### Exercise instructions
Which lines in the data below contain the string "This"? Show each of those lines in full, and count only matches with the same capitalization.

[Begin]

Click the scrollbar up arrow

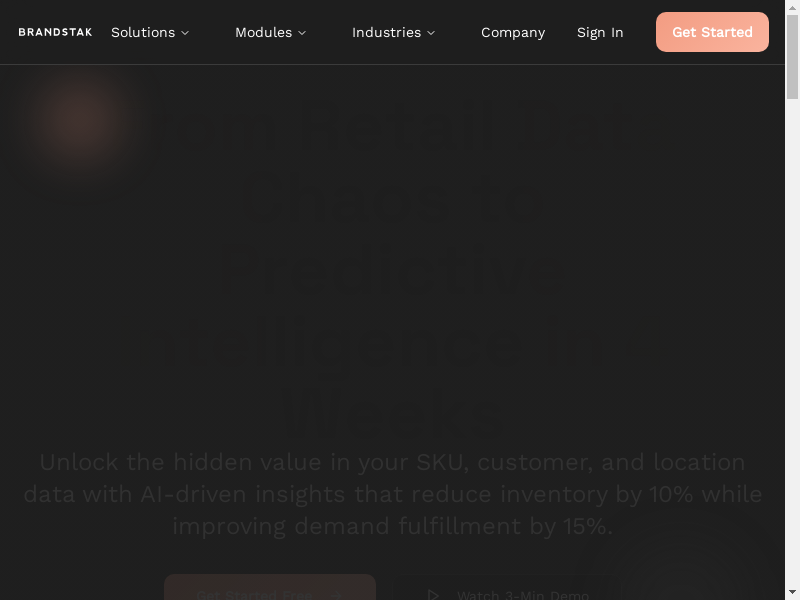pos(792,7)
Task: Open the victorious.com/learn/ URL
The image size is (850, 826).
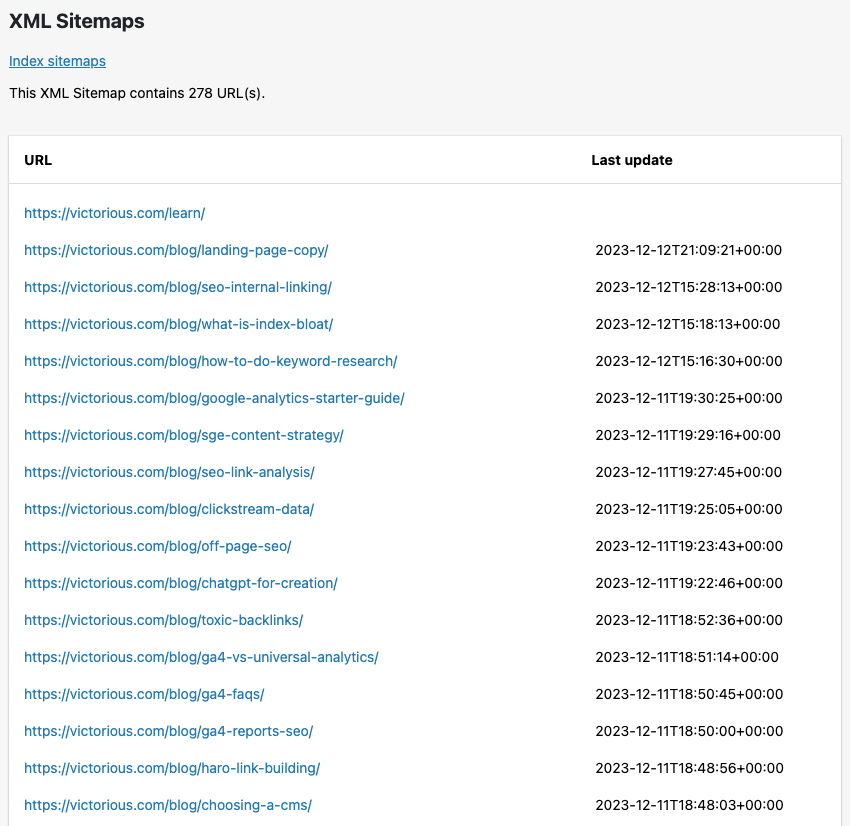Action: (114, 213)
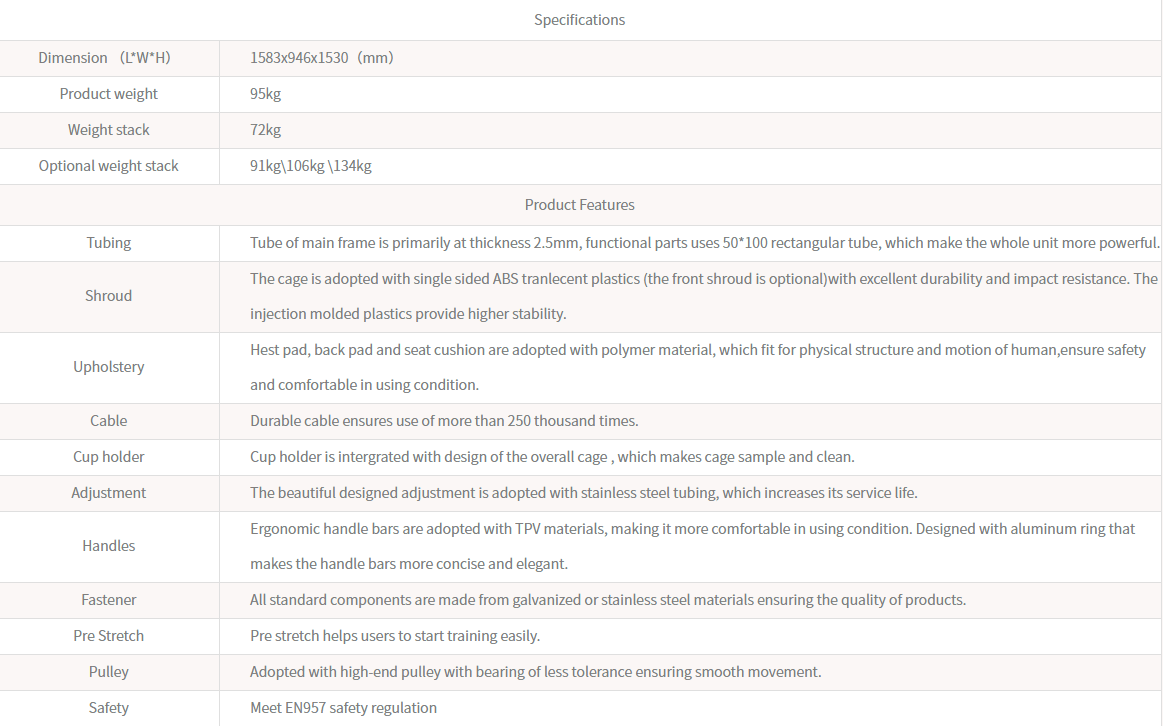Click the Fastener row label
The image size is (1163, 726).
coord(108,600)
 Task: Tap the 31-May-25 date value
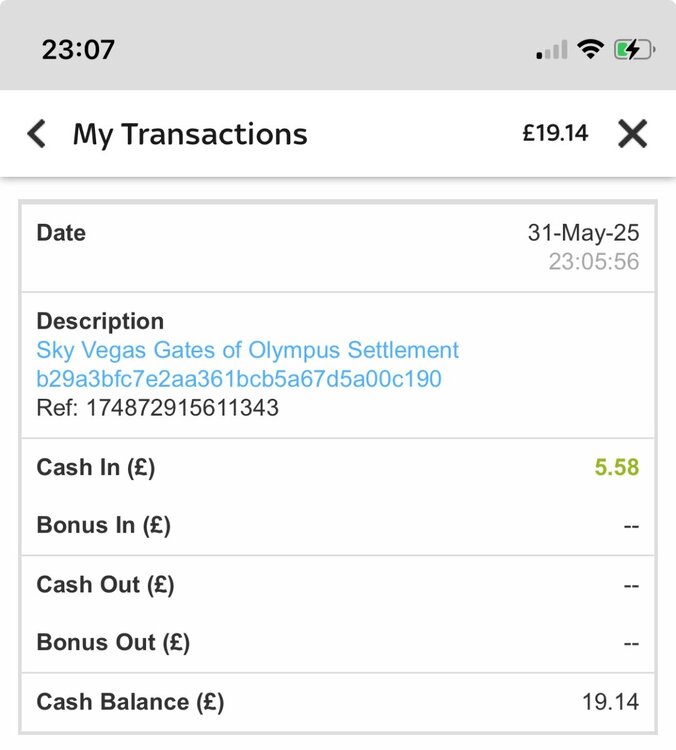[x=583, y=234]
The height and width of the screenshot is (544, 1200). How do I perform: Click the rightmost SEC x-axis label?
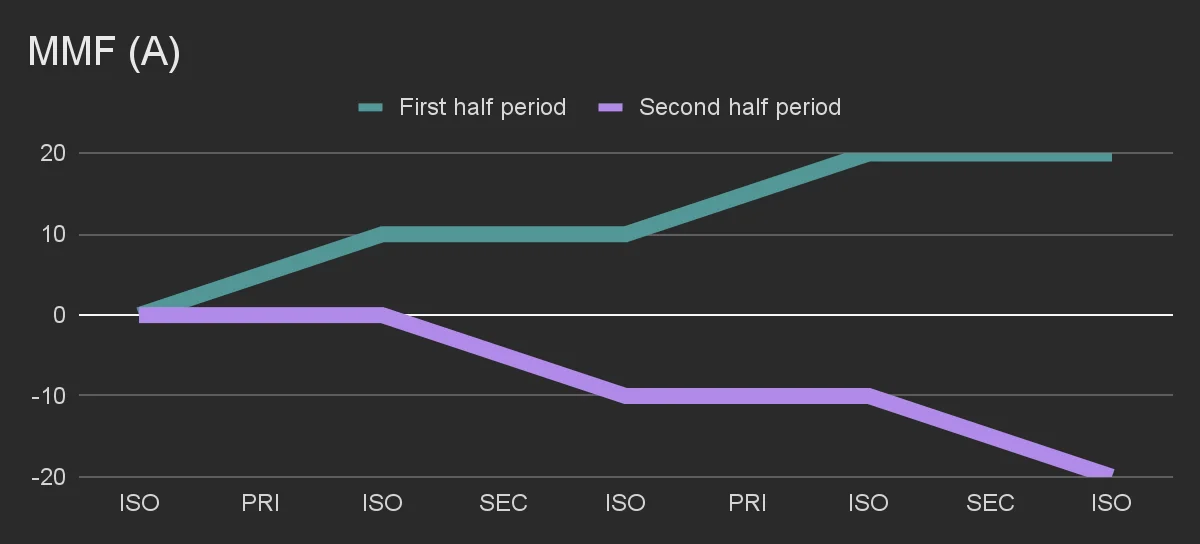click(x=990, y=503)
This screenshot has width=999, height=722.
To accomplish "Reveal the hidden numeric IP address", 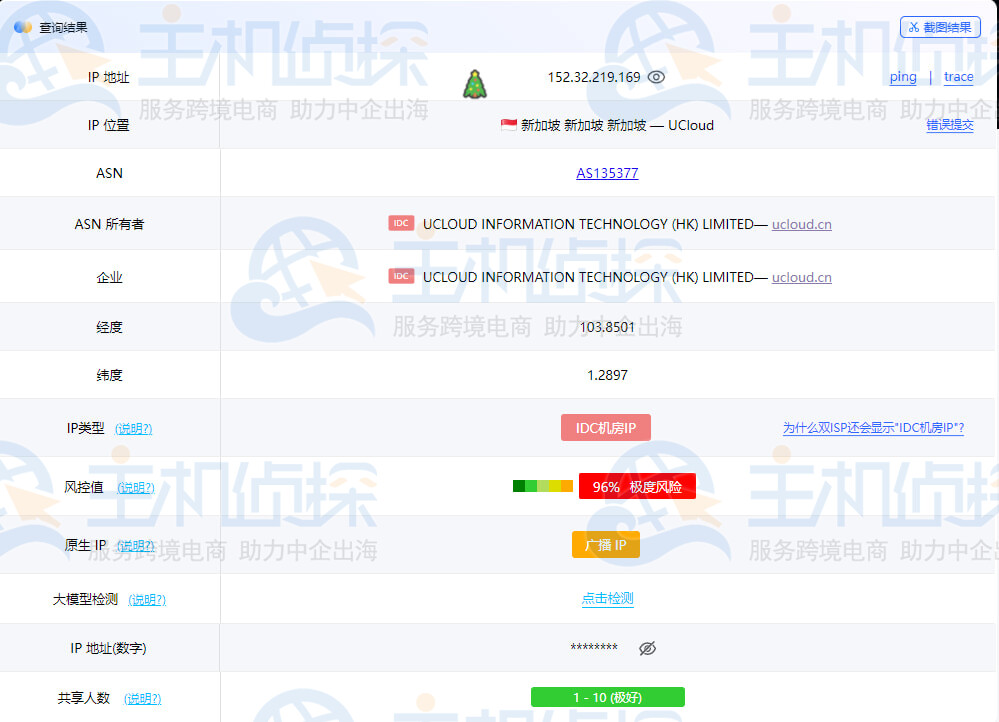I will [647, 648].
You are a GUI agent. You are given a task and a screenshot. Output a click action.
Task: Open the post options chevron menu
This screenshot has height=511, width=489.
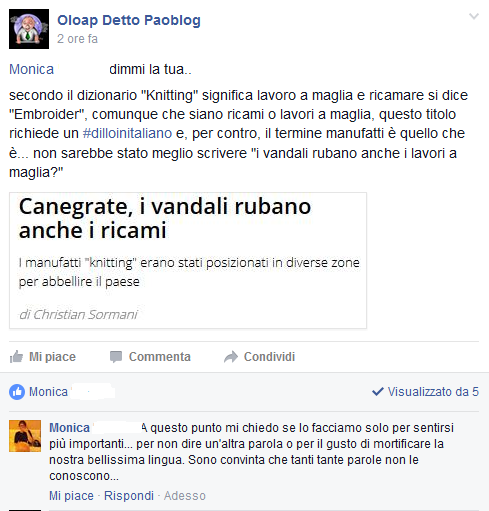point(474,16)
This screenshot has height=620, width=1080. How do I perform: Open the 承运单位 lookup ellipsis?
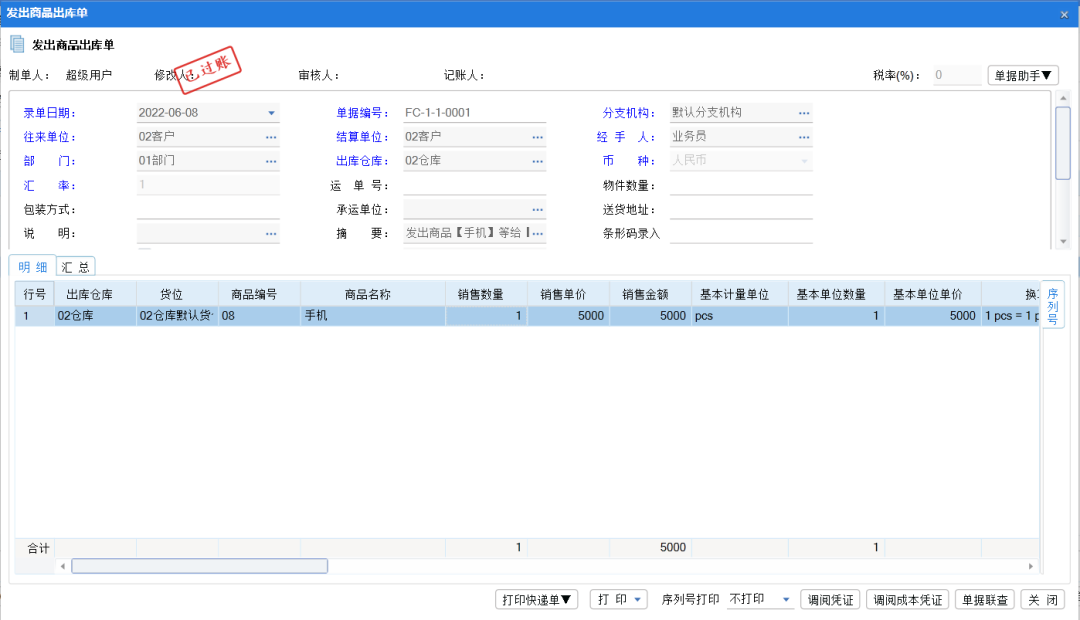538,209
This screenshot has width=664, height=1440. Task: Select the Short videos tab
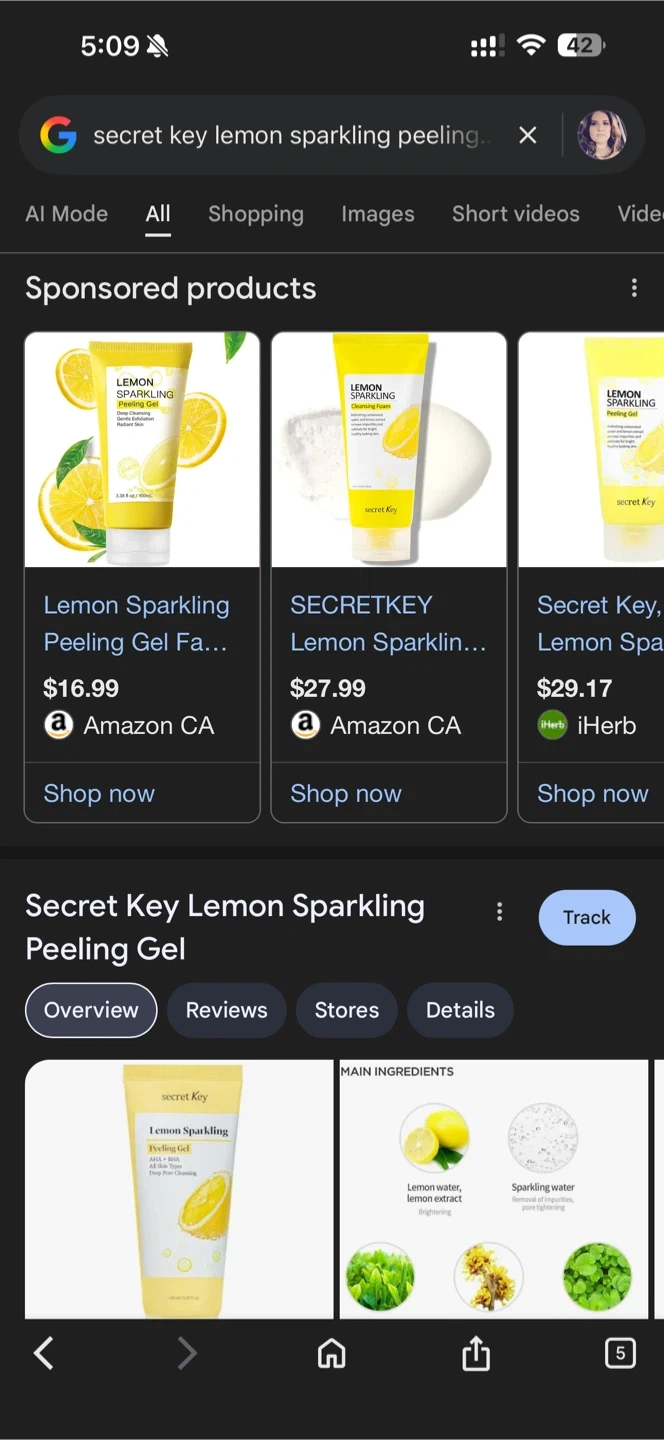point(515,214)
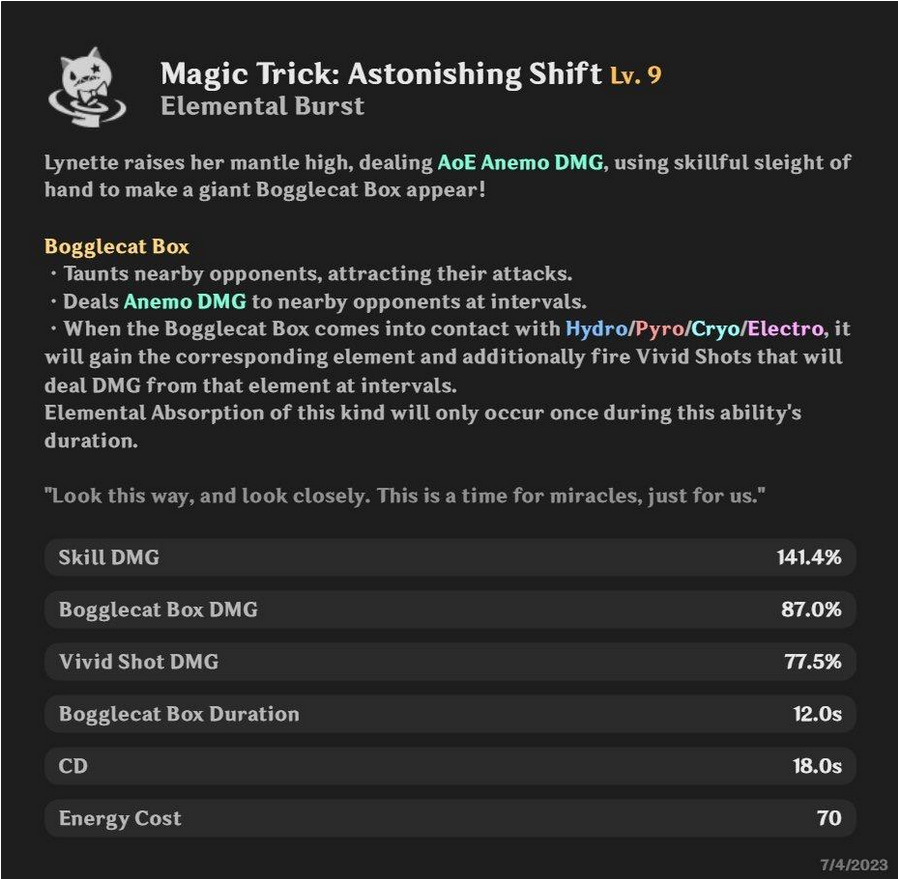The width and height of the screenshot is (898, 879).
Task: Select the Bogglecat Box DMG row
Action: (x=450, y=609)
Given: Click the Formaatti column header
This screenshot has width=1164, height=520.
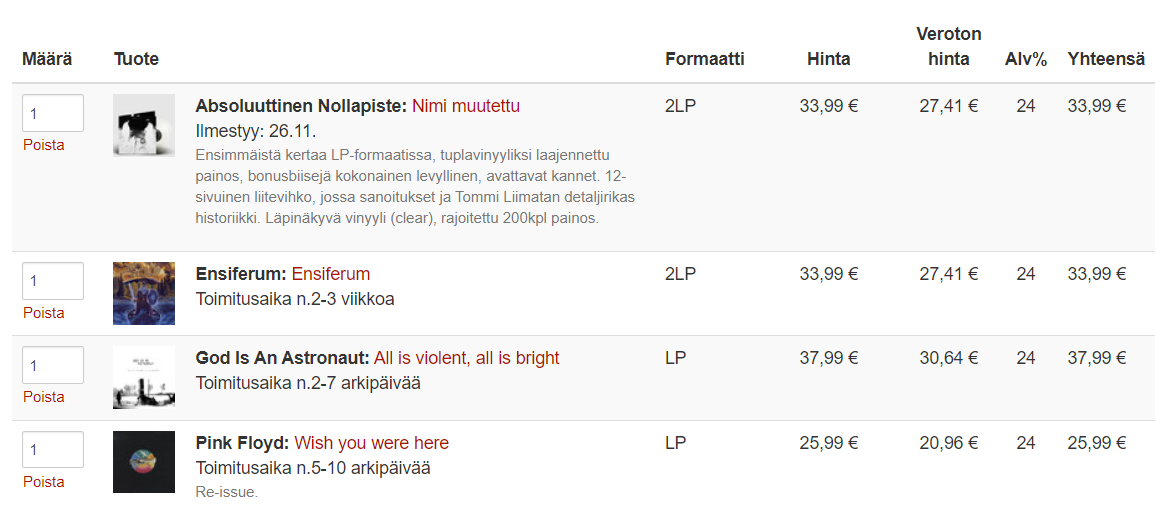Looking at the screenshot, I should point(705,59).
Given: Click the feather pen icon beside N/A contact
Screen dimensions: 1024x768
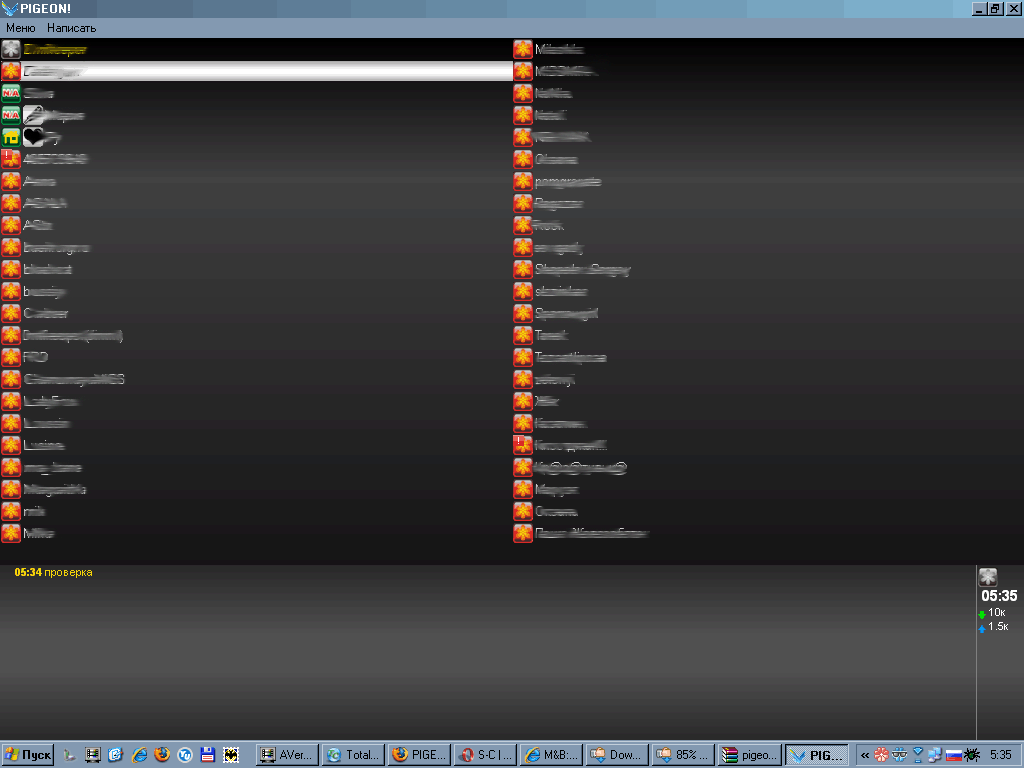Looking at the screenshot, I should coord(33,115).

[End]

### Task answer
This screenshot has width=999, height=722.
This screenshot has height=511, width=489.
This screenshot has height=620, width=1080. How do I perform: Open the 承运单位 lookup ellipsis?
This screenshot has width=664, height=1440. Task: Select the Short videos tab
This screenshot has width=1164, height=520.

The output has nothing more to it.